Tuesday, December 20, 2011

Why Defensive .XXX Registration Is Only the Beginning of a Branding Nightmare

David K. Mitnick is the founder and president of Domain Skate, LLC, an Internet company that focuses on domain name arbitration disputes. This post was co-authored by Howard Greenstein.

If you did not know about ICANN’s decision to release the .xxx gTLD (global Top Level Domain) earlier in the year you probably do now. You may have been surprised to receive a barrage of emails from various registrars like GoDaddy and Register.com hawking domains in the Internet’s new red light district (unless you are already in the adult entertainment business). The comprehensive email and marketing campaigns that the registrars have unleashed to publicize the .xxx registry can only lead one to assume that existing adult entertainment industry has been clamoring for this new slice of the web, or that ordinary folks are quitting their jobs and starting new careers as adult web site entrepreneurs. However, as Mashable has previously pointed out, neither seems to be the case.

SEE ALSO: XXX Domains: An Obvious Failure

That article explains the .xxx gTLD has led to a virtual stampede by legitimate businesses and institutions to defensively register their names in the .xxx domain in order to protect those names from falling into the wrong hands and being used with adult content.
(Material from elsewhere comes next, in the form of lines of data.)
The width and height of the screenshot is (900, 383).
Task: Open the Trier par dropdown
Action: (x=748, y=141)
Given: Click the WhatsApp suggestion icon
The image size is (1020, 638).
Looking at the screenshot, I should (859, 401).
The Salt Lake Tribune reported earlier in the week that Brigham Young University has purchased several domains in the .xxx registry. Some believe this unintended (though eminently foreseeable) consequence of the .xxx registry has made it an epic failure.
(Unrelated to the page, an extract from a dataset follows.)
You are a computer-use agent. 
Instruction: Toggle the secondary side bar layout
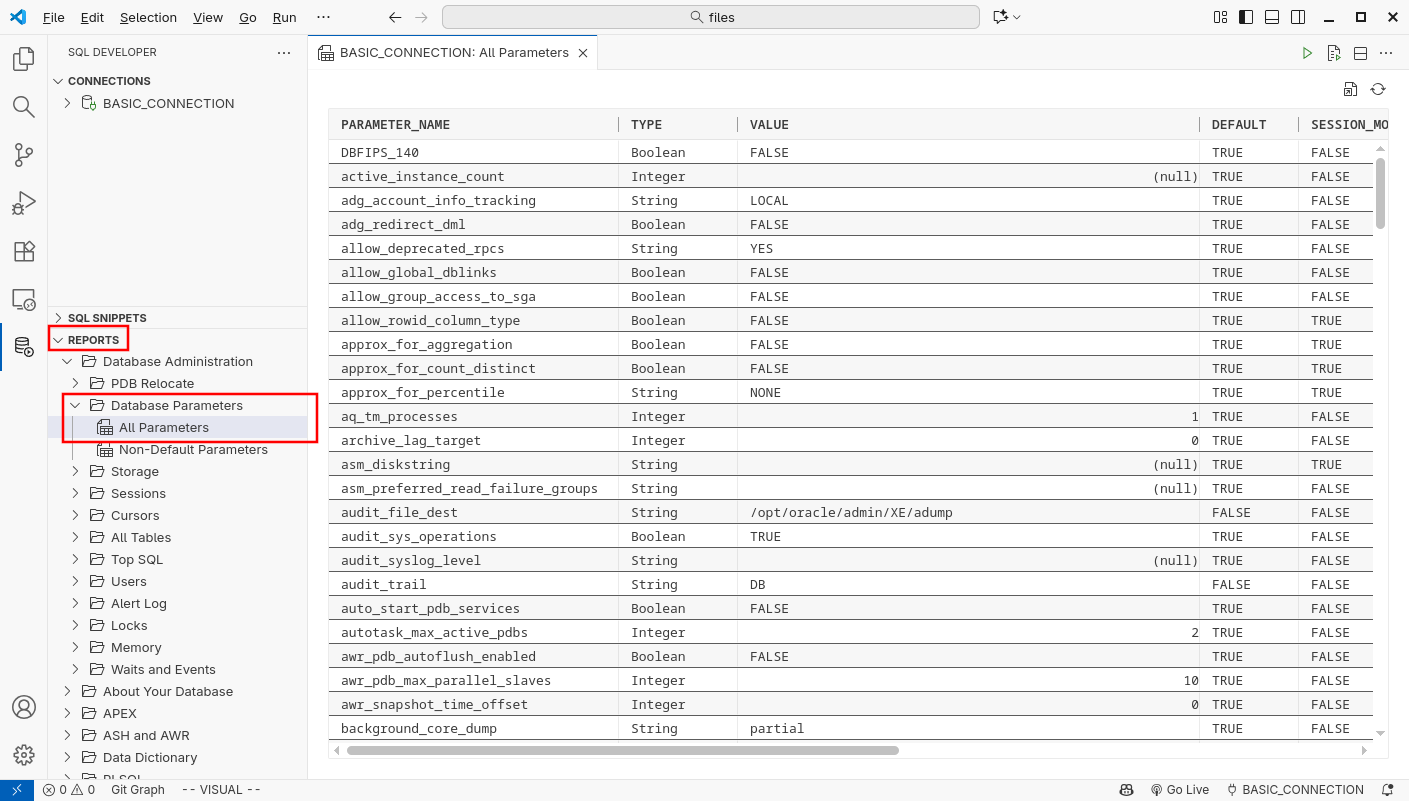(1298, 17)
I agree, and yet there’s more for brand managers at companies of all sizes to think about. Some of the commercial success of the .xxx gTLD is attributable to defensive registrations ? a unique form of Internet extortion whereby legitimate institutions are forced to pay for .xxx domains even though they have no intention of ever using them. According to the .xxx registry, there have already been over 160,000 .xxx domain registrations as of December 12th. Back-of-the-envelope calculations indicate that at about $100 a domain (based on public one year pricing at GoDaddy) that’s a windfall of roughly $16 million for registrars, with about $29,000 going to ICAAN. Thus, in a perverse twist, the .xxx registry’s commercial success is being funded in part by the non-adult entertainment world because the .xxx gTLD has the unique potential to damage a brand.
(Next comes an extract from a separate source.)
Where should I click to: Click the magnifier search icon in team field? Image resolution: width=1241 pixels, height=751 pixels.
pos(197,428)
The .xxx gTLD is just the tip of the iceberg as the Internet readies itself for the launch of ICANN’s new gTLD program on January 12, 2012. Brand owners will have to be ready, just as with the .xxx launch, to make sure they can grab those assets they deem most valuable when there are suddenly hundreds of new gTLDs foisted on the marketplace. It will also be important for corporate counsel and IP attorneys to brush up on the UDRP process, by which companies can file complaints when parties register domains which are identical to or include their company trademarks and variations. What can be done now to prepare for this?

Identify valuable marks in your company’s trademark portfolio that you will want to protect and that are worthy of obtaining defensive registrations.Designate someone in your organization or an outside attorney/consultant to follow the latest extension applications with ICANN so you can stay in front of the curve and identify those extensions that may be relevant to your business before your corporate names/assets are lost to third parties or squatters.Create a budget that will be dedicated to obtaining these assets, and figure out who will be responsible for registering names on your behalf.Begin thinking comprehensively about your company’s Internet strategy and make sure that going forward, future product/trademark development is done with an eye toward co-existing in an expanded Internet.

You don’t want to be surprised by the new global Top Level Domain program, and you don’t want to be scrambling when a relevant TLD launches.